> _WHAT THE EXERCISE ASKS_: Total the lines of the entries below that hold the string "Given", then write only that total.

(Beginning of RECORD EXTRACTS)

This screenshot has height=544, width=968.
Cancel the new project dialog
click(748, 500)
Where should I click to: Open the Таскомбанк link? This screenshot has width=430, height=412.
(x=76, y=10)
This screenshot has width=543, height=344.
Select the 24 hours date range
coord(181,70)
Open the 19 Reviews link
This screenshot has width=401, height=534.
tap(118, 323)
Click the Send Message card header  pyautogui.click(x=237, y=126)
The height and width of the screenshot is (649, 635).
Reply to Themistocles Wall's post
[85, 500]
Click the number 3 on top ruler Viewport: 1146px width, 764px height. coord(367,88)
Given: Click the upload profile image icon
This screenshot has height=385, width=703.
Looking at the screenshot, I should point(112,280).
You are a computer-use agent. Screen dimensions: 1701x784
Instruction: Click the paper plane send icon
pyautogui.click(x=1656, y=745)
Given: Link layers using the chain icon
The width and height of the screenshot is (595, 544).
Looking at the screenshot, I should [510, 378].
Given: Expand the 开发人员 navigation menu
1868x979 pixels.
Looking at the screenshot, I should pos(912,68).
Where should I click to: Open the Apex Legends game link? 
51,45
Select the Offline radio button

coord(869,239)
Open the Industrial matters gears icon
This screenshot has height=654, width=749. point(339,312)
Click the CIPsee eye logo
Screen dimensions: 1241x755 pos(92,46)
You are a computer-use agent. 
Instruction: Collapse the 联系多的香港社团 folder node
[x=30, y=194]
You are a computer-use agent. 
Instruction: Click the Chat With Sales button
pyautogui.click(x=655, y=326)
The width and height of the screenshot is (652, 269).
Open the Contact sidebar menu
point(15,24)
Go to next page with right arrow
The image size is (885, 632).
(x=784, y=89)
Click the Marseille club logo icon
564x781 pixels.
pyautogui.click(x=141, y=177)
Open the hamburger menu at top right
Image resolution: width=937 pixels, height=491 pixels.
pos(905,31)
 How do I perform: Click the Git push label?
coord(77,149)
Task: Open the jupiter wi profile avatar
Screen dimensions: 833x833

(End of RECORD EXTRACTS)

> _PROBLEM SOLUTION_: 3